▸ **Exercise prompt**:
Among the entries below, which lines include the string "Given"? Show each one.

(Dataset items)

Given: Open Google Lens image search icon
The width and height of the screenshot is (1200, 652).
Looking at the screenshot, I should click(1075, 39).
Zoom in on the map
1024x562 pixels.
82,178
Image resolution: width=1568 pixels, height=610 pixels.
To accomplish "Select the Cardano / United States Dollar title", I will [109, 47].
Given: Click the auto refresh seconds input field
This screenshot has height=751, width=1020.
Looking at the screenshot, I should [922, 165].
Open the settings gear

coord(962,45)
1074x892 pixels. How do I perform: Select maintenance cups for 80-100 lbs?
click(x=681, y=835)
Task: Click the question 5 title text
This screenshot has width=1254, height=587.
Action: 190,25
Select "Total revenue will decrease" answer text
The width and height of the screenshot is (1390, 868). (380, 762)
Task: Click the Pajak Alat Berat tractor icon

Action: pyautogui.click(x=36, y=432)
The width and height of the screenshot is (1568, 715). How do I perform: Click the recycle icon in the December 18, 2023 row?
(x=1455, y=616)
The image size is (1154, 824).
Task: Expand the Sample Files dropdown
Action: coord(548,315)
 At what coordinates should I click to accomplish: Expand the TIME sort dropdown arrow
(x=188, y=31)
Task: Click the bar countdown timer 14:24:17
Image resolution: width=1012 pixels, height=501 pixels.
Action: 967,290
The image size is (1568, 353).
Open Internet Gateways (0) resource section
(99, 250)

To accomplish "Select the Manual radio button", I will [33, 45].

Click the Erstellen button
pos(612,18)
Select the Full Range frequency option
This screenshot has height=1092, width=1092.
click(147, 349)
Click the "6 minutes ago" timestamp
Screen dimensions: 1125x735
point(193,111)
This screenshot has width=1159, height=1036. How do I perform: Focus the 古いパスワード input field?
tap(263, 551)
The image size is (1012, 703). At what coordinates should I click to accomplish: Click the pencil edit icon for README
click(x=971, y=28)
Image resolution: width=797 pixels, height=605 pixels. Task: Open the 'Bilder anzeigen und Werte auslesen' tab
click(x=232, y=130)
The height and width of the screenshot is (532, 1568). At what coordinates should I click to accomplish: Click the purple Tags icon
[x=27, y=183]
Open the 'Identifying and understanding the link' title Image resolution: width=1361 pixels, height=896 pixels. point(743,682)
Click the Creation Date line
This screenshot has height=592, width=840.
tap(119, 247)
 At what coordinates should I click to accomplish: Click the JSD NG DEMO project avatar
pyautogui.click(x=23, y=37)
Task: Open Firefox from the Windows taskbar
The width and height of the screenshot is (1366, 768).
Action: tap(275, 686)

▸ **Reply to the exercise**:
Given: Open Google Lens image search icon
Given: Click the auto refresh seconds input field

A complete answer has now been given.